- AUSGEWÄHLTER TEXT -
• • • • • • •

Wer sich ein Leben auf nur 35 Quadratmetern Wohnfläche vorstellt, denkt wohl vor allem an Unordnung und beengte Verhältnisse. Die Baubiologin Tanja Schindler (52) beweist aber das Gegenteil. Hohe Räume mit grossen Fensterfronten und hellem Holz lassen ihr Zuhause geräumig erscheinen.

Praktische Stauräume schaffen Ordnung und Übersicht in ihrem Ökominihaus, das seit bald drei Jahren in Altdorf UR steht. Hier wohnt und arbeitet die selbständige Baubiologin und öffnet interessierten Besuchern auch immer wieder die Tür für Besichtigungen ihres kleinen Reichs. «Ich war schon als Kind fasziniert von kleinen und kompakten Wohnräumen», erzählt sie im Gespräch mit BLICK.

Natürlicher und einfacher Lebensstil

Bevor Schindler mitsamt ihrem Haus nach Altdorf umgezogen ist, lebte die zweifache Mutter nach der Scheidung fünf Jahre allein in Nänikon ZH in ihrem Ökominihaus.

• • • • • • •

- AUSGANGSMATERIAL -
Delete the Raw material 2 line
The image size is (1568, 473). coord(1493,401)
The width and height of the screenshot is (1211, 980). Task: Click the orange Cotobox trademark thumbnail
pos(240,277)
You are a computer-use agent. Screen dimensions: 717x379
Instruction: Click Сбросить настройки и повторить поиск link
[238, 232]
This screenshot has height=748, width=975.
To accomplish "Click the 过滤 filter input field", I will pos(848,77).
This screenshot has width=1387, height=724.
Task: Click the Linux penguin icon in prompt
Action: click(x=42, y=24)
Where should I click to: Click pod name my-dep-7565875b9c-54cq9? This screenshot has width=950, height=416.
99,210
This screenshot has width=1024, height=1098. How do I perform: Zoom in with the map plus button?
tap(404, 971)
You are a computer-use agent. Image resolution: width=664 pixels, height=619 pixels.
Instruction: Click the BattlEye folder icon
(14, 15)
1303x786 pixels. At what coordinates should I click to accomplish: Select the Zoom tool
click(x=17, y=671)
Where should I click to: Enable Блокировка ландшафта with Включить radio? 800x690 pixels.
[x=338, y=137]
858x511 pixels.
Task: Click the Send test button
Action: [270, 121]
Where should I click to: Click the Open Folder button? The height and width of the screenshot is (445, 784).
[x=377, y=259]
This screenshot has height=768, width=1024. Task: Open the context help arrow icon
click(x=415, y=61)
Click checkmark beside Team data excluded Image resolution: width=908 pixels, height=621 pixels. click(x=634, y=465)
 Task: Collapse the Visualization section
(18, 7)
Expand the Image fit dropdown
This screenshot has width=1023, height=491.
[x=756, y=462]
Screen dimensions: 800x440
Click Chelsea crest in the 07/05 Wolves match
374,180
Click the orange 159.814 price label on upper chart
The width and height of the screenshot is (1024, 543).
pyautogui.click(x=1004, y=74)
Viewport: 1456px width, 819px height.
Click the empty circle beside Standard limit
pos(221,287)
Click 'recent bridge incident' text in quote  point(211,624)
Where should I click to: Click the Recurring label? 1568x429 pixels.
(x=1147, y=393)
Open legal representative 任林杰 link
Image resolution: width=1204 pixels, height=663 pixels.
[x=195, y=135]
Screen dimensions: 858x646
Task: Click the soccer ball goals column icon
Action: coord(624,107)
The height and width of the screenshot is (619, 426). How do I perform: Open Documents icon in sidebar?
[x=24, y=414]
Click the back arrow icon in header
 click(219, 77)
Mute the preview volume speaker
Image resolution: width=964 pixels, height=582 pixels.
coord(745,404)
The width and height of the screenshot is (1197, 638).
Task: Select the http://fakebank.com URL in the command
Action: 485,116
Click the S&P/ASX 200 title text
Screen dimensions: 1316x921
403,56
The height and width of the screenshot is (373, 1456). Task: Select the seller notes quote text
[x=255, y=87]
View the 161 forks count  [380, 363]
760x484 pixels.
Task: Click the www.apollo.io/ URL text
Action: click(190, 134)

• • • • • • •

- DEINE AUFGABEN -
• A. Schreibe die Stelle im ausgewählten Text von „Wer sich ein“ bis einschließlich „Zuhause geräumig erscheinen.“ noch einmal ab. Ersetze dabei „Holz“ durch „Bambus“.
• B. Nenne alle Substantive aus dem Satz im ausgewählten Text, der mit „Hohe Räume“ beginnt.

- LÖSUNGEN JE AUFGABE -
• A.
Wer sich ein Leben auf nur 35 Quadratmetern Wohnfläche vorstellt, denkt wohl vor allem an Unordnung und beengte Verhältnisse. Die Baubiologin Tanja Schindler (52) beweist aber das Gegenteil. Hohe Räume mit grossen Fensterfronten und hellem Bambus lassen ihr Zuhause geräumig erscheinen.

• B. Räume, Fensterfronten, Holz, Zuhause